This work addresses the untestable sequential ignorability assumption in causal mediation analysis by proposing a sensitivity analysis framework to assess the impact of unmeasured confounding on natural direct and indirect effects. The authors introduce a “bridge score”—a low-dimensional balancing score for the mediator stage—and derive sharp pointwise sensitivity bounds governed by two interpretable latent parameters. They develop two calibration strategies: benchmark calibration (including a rank-invariant variant) and residual budget calibration. Integrating scalar functional dimension reduction with a Bayesian g-computation algorithm, the method effectively quantifies the influence of unobserved confounders while fully propagating uncertainty through posterior sampling, thereby substantially enhancing the rigor and practical utility of sensitivity analysis in causal mediation settings.

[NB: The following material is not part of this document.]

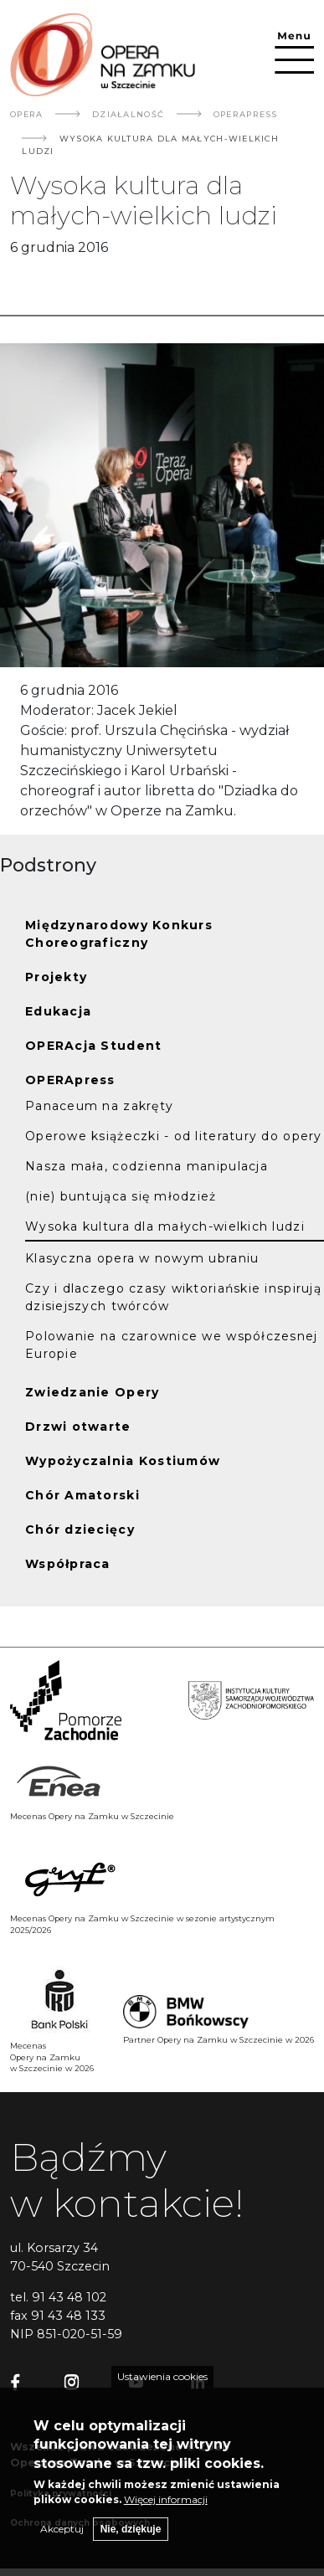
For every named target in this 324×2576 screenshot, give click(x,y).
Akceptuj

Causal mediation analysis decomposes the total treatment effect into a portion operating through a hypothesized mediator and a residual direct portion. Identification of natural direct and indirect effects typically rests on the mediator stage of sequential ignorability, which cannot be empirically verified and requires explicit sensitivity analysis. We introduce the \emph{bridge score}, a low-dimensional vector formed from the two treatment-specific mediator densities at a common mediator value, and show that it is a balancing score for the mediator stage of sequential ignorability. Conditional on the bridge score, we then derive a sharp pointwise envelope on the unidentified mediator-outcome confounding function in terms of two interpretable latent confounding parameters. To make the bound operational for sensitivity analysis, we further introduce two calibration approaches. The first is benchmark calibration against an observed covariate, including a rank-based version that is invariant to monotone re-expressions of the benchmark; the second is residual budget calibration based on residual outcome variation. Finally, we show how the pointwise bound can be operationalized for inference through a scalar functional reduction and a Bayesian g-computation algorithm that propagates all sources of uncertainty into posterior draws of the mediation effect estimates.